Il livre avec réticence quelques informations. À l'époque, sa mère et lui appartenaient à un groupe de la résistance, dirigé par Marian, qui vivait avec eux. Leur appartement servait de boîte aux lettres et de lieu de réunion, mais Jedrek, qui avait peur, se tenait à l'écart. Lorsqu'on est venu arrêter Jedrek un matin de novembre 1944, Maciek avait rejoint les partisans dans la montagne, près de Gorcza. Zofia est incapable de donner des détails précis sur cette arrestation. Le médecin qui soigne Zofia et le libraire chez qui travaille Maciek ne fournissent à Tadeusz que des réponses vagues.

À nouveau interrogé par son père, Maciek avoue qu'il a aperçu de manière fugitive son frère à Gorcza après son arrestation : c'est la résistance qui est venue arrêter le jeune garçon. Alors que Tadeusz s'apprête à quitter la Pologne, une certaine Jadwiga lui explique les raisons de cette arrestation. Jedrek était considéré comme responsable de la mort de Marian. Celui-ci avait quitté Zofia pour vivre avec Jadwiga. Jedrek s'était mis à suivre Marian pas à pas et à faire le guet devant leur maison. Un jour, Marian a voulu intervenir, ce qui a provoqué un attroupement et Marian fut abattu par une patrouille.

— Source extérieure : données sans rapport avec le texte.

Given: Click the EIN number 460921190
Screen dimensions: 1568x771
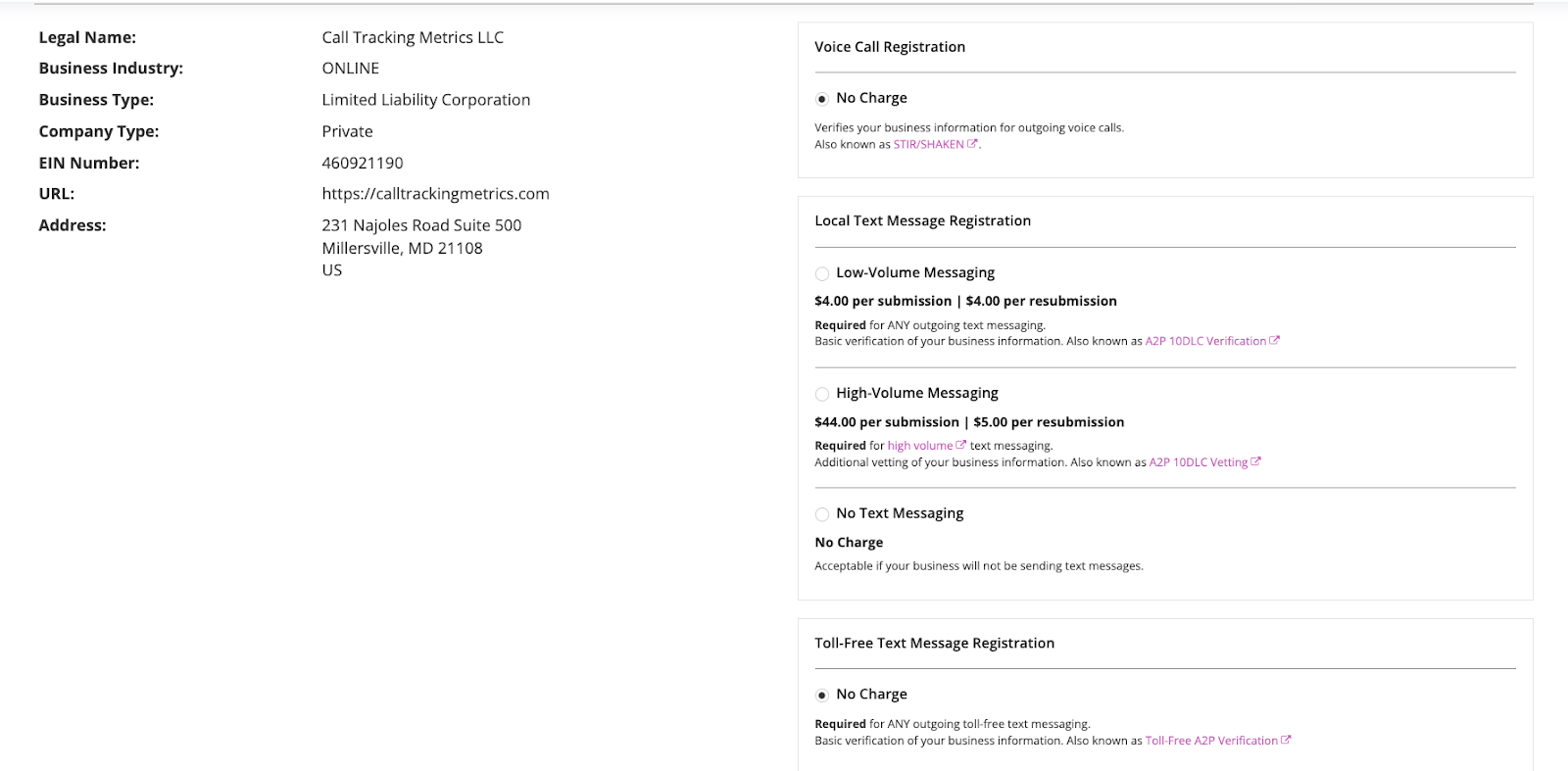Looking at the screenshot, I should 362,163.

Le thème du film ne semble donc pas très éloigné de celui de L'Art d'être aimée : la confrontation entre la guerre vécue à l'extérieur et à l'intérieur de la Pologne, et le refus d'une représentation héroïque de l'Histoire. (L'image de la résistance polonaise est doublement écornée dans Les Codes : non seulement un jeune garçon a été exécuté sans réel motif, mais sa piété s'accompagnait d'une fascination trouble - révélée par les dessins conservés par sa mère - pour tout ce qui concerne la guerre, les armes et les Allemands) Mais cette ressemblance doit être interrogée à la lumière des visions qui traversent le film, lesquelles n'ont aucun correspondant dans la nouvelle de Kijowski.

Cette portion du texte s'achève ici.